Domingo v. LA COUNTY METRO. TRANSP. AUTH.
Before: Godoy Perez
88 Cal.Rptr.2d 224 (1999) 74 Cal.App.4th 550 Hermin DOMINGO, Plaintiff and Respondent,
v.
LOS ANGELES COUNTY METROPOLITAN TRANSPORTATION AUTHORITY, Defendant and Appellant.
No. B126199. Court of Appeal, Second District, Division Five.
August 24, 1999. [225] Shan K. Théver & Associates, Shan K. Théver and Donald G. Forgey, Los Angeles; Greines, Martin, Stein & Richland LLP, Martin Stein and Carolyn Oill, Beverly Hills, for Defendant and Appellant.
Stanley Z. White & Associates and Stanley Z. White, Beverly Hills, for Plaintiff and Respondent.
GODOY PEREZ, J.
Appellant Los Angeles County Metropolitan Transportation Authority appeals from denial of its request for trial de novo following court-ordered judicial arbitration. After review, we reverse and remand.
PROCEDURAL AND FACTUAL BACKGROUND
In July 1996 respondent Hermin Domingo sued appellant Los Angeles County Metropolitan Transportation Authority for personal injuries she allegedly suffered while riding one of appellant's buses. In March 1998, the court ordered the case to judicial arbitration. As the parties awaited their arbitration date, appellant's attorneys moved their offices from 221 North Figueroa Street, Los Angeles, to 865 South Figueroa Street, Los Angeles.
The arbitration hearing took place on June 17, 1998, and on June 24, 1998, the arbitrator awarded respondent $50,000. The arbitrator served his award that day and filed it with the court the following day, but due to a typographical error, the arbitrator mailed appellant's copy of the award to 8655 South Figueroa, Los Angeles, instead of the correct address at 865 South Figueroa, Los Angeles. The post office returned the misaddressed envelope to the arbitrator, who, instead of correcting his typographical error, remailed the award to appellant's attorneys at their former address at 221 North Figueroa Street, Los Angeles.
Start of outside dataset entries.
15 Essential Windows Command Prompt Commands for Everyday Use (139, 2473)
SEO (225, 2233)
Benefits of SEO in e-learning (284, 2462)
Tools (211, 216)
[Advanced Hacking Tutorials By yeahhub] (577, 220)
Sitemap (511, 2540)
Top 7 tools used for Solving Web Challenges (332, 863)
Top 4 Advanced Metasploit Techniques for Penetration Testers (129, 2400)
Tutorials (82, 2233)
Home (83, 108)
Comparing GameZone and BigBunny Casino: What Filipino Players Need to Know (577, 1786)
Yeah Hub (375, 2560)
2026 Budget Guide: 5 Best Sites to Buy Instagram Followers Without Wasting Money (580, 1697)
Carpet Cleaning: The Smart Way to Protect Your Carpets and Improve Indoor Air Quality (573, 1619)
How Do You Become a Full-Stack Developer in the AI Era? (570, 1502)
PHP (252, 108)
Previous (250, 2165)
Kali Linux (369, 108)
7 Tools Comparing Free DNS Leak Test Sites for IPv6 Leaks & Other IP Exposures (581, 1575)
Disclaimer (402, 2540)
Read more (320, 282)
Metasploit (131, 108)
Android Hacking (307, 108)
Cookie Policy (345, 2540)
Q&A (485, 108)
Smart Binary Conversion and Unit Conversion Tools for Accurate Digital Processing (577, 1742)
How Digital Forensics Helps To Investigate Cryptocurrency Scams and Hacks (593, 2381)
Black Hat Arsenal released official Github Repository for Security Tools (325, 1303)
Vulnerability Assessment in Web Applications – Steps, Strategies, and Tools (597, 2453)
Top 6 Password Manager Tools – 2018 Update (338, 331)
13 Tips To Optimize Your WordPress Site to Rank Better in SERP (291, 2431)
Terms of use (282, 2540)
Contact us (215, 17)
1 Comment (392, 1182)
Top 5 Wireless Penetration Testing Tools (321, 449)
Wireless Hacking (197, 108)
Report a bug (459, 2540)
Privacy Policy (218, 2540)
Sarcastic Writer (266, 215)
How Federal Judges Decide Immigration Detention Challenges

In the months following their office move, appellant's attorneys periodically contacted their former landlord to see if any mail had been delivered to their old address. On Friday, July 24, 1998, they learned the arbitration award had been received that day at their old offices and immediately retrieved it. The award now in hand, appellant served a request for trial de novo the following Monday, July 27, 1998, and attempted to file the request with the court the next day. The clerk of the court rejected the request as untimely, however, because more than 30 days had passed since the arbitrator's award had been filed, causing it to be entered as the court's judgment earlier that day. (Code Civ. Proc., § 1141.20, subd. (a) ["An arbitration award shall be final unless a request for a de novo trial is filed within 30 days after the arbitrator files the award with the court."]; Cal. Rules of Court, rule 1616(a) [request for trial de novo must be filed within 30 days of the award].)[1]